As is widely known, Japan is becoming a rapidly aging society. I have seen the elderly and the disabled struggle while entering taxis at hospitals, airports, and stations. This strongly reinforced for me the notion that as a form of public transport, we needed to develop a new type of taxi that could be easily utilized by a wide range of people.
Furthermore, because taxis spend much more time in operation each day compared to a private car, they have a significant impact on the environment. This meant that performance needed to be urgently improved. Moreover, considering the fact that taxis are a form of public transport, they must offer the highest level of safety and security. In contrast to private cars, taxis are the object of concern of three parties―passengers, drivers, and business owners/managers of taxi companies. We needed to create a vehicle that could satisfy all of these parties.
Our aim for the JPN Taxi was to create a comfortable, specialized taxi that reflected Japan's spirit of hospitality and was considerate to a wide range of people including children, the elderly, wheelchair users, and overseas visitors. Specifically, it was given a universal design, with a large sliding door, low flat floor, assist grip configuration, and facilities that enable boarding while seated in a wheelchair to make it easier for passengers to enter and exit the taxi. We aimed to create a taxi that would fit in beautifully with the city landscape. It has a timeless original design that expresses the spirit of hospitality and features a traditional Japanese deep indigo ("koiai") for the body. We were also able to create a comfortable taxi that offers sound environmental performance and fuel economy with the newly developed LPG hybrid system. Additionally, the vehicle offers safety and peace of mind with its advanced safety equipment, which includes Toyota Safety Sense C, six airbags, Intelligent Clearance Sonar, reliable durability, and other various adjustments.
In certain cases, passengers may be prevented from boarding the taxi depending on the shape of their wheelchair or rolling performance. In accordance with transportation rules, individuals may be asked to move to a safe location to board in the event that safety cannot be ensured. Visit the following site for details: http://toyota.jp/jpntaxi/
In the lead-up to the Tokyo 2020 Olympic and Paralympic Games, we will encourage the widespread use of this vehicle to create barrier-free and safe cities, and we seek to contribute to the Visit Japan campaign (organized by the Japan National Tourism Organization) aimed at making Japan a travel destination. We are certain that the deep indigo JPN Taxis will bring a smile to everyone's face!

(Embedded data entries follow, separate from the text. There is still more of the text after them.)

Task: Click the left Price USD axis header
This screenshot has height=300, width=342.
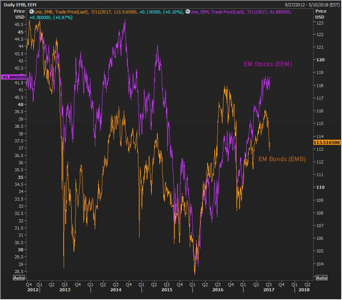Action: [7, 14]
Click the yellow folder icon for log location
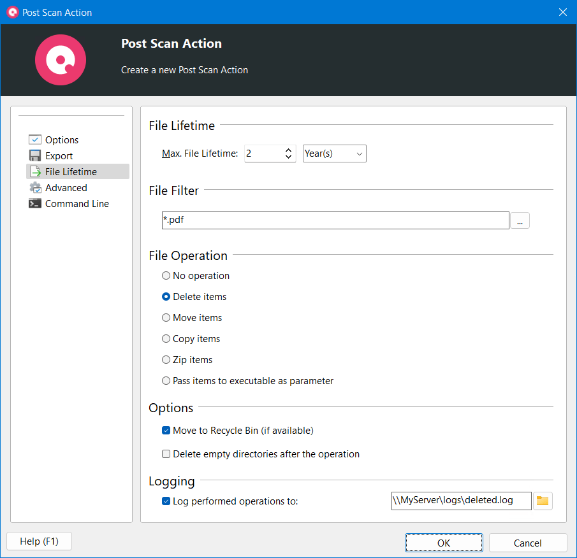The height and width of the screenshot is (558, 577). [543, 501]
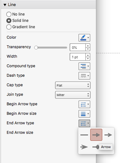120x163 pixels.
Task: Open the Join type Miter dropdown
Action: [x=73, y=95]
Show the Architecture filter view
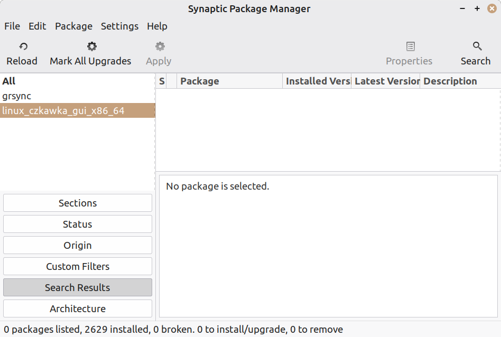 point(78,308)
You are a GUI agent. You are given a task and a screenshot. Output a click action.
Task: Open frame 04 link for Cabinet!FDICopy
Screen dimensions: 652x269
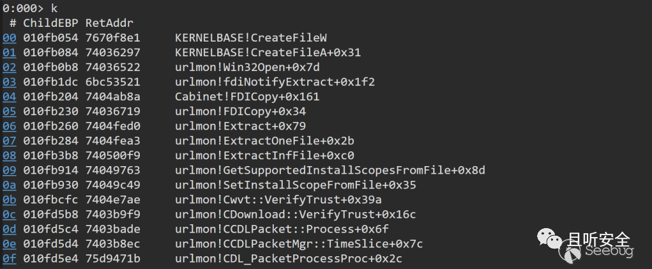coord(9,96)
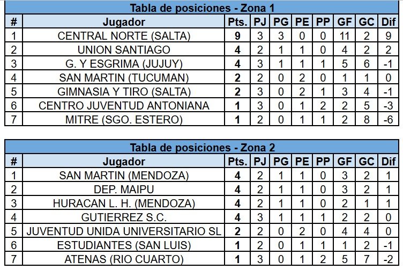The width and height of the screenshot is (403, 269).
Task: Click the GUTIERREZ S.C. cell
Action: tap(124, 217)
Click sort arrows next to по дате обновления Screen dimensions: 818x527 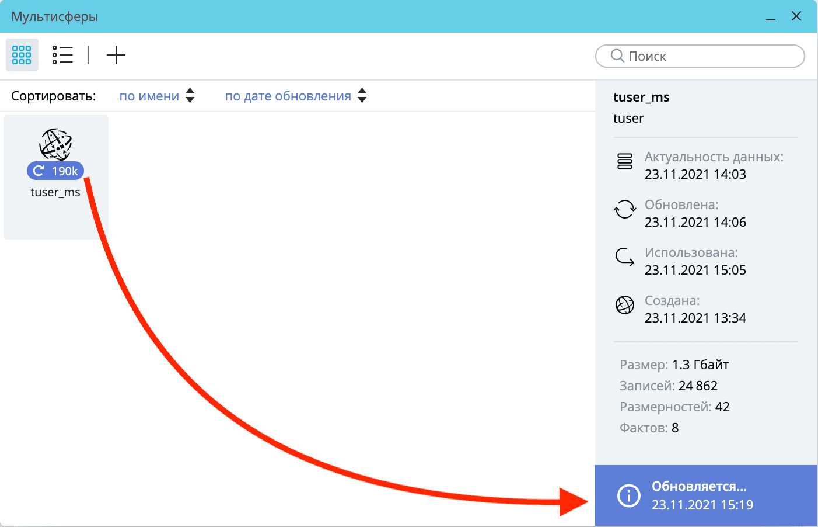coord(362,96)
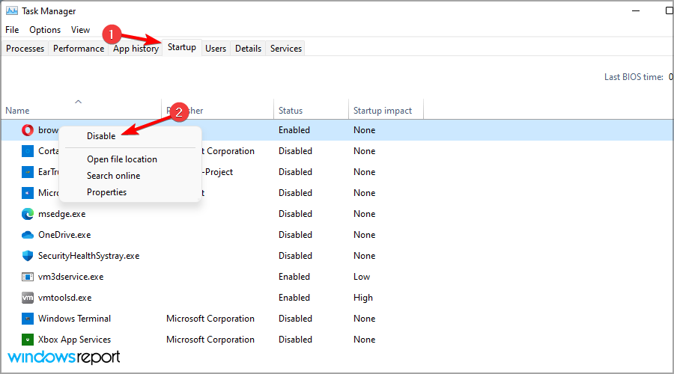
Task: Click the SecurityHealthSystray shield icon
Action: (28, 256)
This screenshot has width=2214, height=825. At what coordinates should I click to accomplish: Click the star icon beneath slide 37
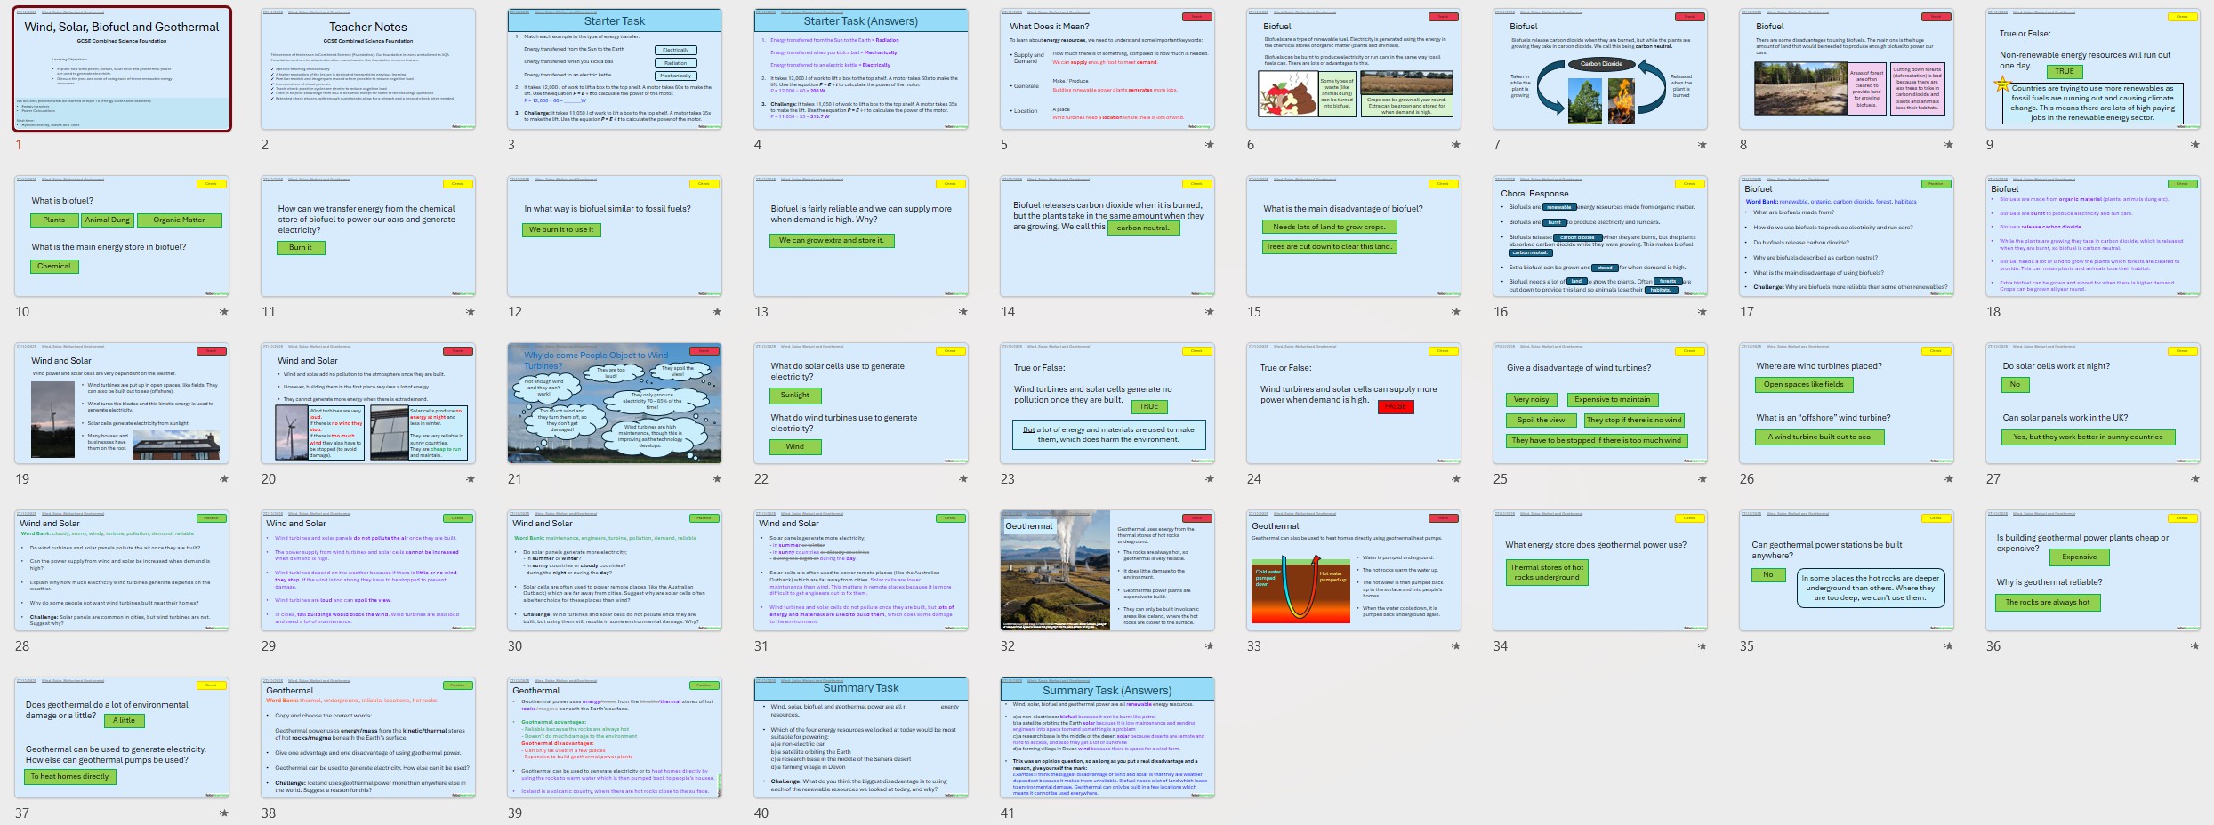[x=223, y=813]
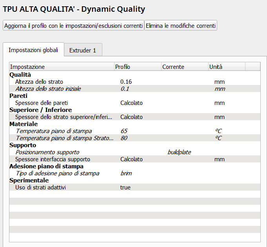The image size is (267, 247).
Task: Select the Impostazioni globali tab
Action: tap(33, 50)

Chief Engineer, Product Planning
Toyota Compact Car Company
Toyota Motor Corporation
Mr. Kayukawa joined Toyota Motor Corporation in 1984. After working on body designs of many models including the first generation Lexus LS, he was transferred to product planning in 2006. After working as Chief Engineer of the Prius α (Prius V, Prius +) and the Sienta, he was assigned to be Chief Engineer of the JPN Taxi.